## EXCERPT
------------------------------------------------------------------------
Emily's DREU '15
  • Home
  • Research
  • About
  • Final Report
  • Blog
    • Week One
    • Week Two
    • Week Three
    • Week Four
    • Week Five
    • Week Six
    • Week Seven
    • Week Eight
    • Week Nine
    • Week Ten

daily blog

week ten

Friday--¡Adios muchachos! 

8/14/2015

0 Comments

 
     It's my last day of research and my last full day in Seattle! Anat is meeting with us at 11 AM today, and then I'm going to return Leonardo in the afternoon. I finished writing up my final report, and I should be good to go with all that we need for the projections. Last thing to do is to download this website and send it off to DREU. 
    Well, research this summer has been quite the experience. I really enjoyed my time exploring Seattle and the Pacific Northwest, and I would recommend a visit to anyone who has yet to visit. I'm extremely grateful that I got to be part of such an interesting project and that I was paired with some of the most incredibly talented and phenomenal teammates I could have asked for. I'll really miss our thought provoking conversations and fun times hanging out around the office. To them, as well as my amazing mentor and project lead Anat Caspi, I want to give one last shout out and a big thanks!
0 Comments

Thursday--wrapping up

8/13/2015

0 Comments

 
    This morning I was putting the final touches on the VBA code. When I finally got it to work to my satisfaction, I started on the final task of writing up explicit instructions and making sure it would be truly reproducible. To do this, I saved my VBA code and tried to load it into the other Access data set we have (the eighteen month data). Whenever I did anything I documented it in a text file, complete with screen shots of important steps. Of course, when working with this I realized other little things that you have to set and conform correctly for the program to work, so it was helpful that I did this reproducibility test before handing it off to Matthew. Also, I decided to add a bit more functionality to it that I had overlooked before. Testing on the 18-month data takes quite a bit longer though since even just saving the Access database onto my laptop took a good amount of time. After final tweaks, I got it to work! This means my work is truly reproducible and should be a really helpful tool for King County Metro when making projections in the future. To see my pdf with the instructions, you can look here, or if you're really curious about what the monster VBA code looked like in the end you can check that out here. For those of you that are just interested in the pretty projections that it made in the end, you can see one example below.
------------------------------------------------------------------------
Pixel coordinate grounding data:

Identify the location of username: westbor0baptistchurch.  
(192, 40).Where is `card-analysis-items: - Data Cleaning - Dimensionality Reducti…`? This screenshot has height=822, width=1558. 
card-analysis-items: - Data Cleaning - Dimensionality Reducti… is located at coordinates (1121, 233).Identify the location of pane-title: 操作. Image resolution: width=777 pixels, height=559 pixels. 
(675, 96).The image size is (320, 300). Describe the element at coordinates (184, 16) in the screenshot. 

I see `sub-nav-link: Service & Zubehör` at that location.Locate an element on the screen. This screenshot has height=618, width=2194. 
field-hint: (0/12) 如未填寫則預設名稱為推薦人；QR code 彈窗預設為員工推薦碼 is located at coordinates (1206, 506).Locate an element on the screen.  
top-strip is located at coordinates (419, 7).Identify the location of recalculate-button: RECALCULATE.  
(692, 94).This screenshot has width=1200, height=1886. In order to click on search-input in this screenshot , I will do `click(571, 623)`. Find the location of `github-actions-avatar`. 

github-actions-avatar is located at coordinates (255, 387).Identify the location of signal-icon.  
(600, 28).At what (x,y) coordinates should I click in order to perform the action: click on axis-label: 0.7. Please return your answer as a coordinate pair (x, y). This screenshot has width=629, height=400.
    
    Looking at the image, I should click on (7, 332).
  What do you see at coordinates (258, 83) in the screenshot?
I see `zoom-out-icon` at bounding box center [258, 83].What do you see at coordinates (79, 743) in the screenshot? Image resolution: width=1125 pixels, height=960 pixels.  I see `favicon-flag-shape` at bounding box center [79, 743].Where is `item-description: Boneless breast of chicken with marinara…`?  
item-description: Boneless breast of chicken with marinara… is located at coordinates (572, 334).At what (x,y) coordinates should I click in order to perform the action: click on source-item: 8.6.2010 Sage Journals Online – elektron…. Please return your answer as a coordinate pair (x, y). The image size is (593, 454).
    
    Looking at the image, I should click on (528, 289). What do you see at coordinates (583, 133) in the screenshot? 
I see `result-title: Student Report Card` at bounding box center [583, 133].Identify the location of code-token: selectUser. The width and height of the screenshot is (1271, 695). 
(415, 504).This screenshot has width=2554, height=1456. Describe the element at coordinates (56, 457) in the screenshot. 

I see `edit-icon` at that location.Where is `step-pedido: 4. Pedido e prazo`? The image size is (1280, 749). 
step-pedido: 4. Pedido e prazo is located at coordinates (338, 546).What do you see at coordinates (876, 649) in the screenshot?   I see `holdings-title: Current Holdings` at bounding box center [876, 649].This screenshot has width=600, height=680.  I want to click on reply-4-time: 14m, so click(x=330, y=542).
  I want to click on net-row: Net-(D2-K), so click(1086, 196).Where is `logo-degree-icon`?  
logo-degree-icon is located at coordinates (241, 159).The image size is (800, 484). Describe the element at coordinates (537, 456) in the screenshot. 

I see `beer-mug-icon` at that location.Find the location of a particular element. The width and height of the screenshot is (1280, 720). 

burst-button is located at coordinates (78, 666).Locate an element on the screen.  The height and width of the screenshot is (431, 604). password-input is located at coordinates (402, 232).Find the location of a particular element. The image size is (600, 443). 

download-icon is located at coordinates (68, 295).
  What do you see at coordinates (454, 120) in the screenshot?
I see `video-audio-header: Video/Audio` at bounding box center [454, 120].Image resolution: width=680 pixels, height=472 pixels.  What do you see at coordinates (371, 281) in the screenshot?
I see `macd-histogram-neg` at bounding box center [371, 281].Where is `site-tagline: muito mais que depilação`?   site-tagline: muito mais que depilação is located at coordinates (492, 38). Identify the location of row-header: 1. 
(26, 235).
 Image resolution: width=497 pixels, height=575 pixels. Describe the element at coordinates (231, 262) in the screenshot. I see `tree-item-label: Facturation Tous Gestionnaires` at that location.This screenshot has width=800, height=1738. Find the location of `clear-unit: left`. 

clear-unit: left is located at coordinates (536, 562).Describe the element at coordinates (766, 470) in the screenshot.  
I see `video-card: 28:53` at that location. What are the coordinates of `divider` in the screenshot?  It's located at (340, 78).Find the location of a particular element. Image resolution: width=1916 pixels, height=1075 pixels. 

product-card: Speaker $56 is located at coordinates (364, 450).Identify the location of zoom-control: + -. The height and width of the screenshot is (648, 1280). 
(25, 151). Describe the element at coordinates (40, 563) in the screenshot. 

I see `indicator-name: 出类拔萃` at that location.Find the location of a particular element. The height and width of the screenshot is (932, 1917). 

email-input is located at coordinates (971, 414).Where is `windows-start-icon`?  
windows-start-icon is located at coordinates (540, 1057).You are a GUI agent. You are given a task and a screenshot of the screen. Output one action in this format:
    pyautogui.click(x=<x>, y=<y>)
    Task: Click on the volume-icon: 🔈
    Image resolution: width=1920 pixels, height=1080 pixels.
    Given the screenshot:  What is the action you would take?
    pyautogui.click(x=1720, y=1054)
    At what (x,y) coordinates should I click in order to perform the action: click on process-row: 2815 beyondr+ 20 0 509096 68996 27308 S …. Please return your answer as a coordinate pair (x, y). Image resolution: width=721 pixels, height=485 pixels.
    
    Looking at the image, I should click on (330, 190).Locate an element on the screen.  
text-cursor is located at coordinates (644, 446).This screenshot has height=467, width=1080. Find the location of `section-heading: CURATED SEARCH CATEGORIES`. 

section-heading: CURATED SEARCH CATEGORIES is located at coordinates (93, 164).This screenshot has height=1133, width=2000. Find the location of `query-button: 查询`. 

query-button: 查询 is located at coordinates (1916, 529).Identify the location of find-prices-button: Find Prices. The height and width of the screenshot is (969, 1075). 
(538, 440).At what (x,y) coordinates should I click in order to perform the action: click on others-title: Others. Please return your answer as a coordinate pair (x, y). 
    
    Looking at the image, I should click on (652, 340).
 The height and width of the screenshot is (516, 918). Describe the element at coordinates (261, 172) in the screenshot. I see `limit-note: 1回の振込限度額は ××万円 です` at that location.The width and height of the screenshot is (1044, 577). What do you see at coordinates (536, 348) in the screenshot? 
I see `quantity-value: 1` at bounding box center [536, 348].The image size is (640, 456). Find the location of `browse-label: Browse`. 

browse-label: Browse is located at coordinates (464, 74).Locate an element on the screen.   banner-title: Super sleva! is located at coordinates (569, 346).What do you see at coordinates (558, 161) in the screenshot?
------------------------------------------------------------------------
## EXERCISE PROMPT
Answer from the blog excerpt:
(a) At what time is Anat meeting with the team on the last day?
(b) What is named as the last thing to do on that day?
(c) Into which data set was the saved VBA code loaded to test reproducibility?

## RESULT FOR THIS EXERCISE
(a) 11 AM.
(b) Download the website and send it off to DREU.
(c) The other Access data set, the eighteen month data.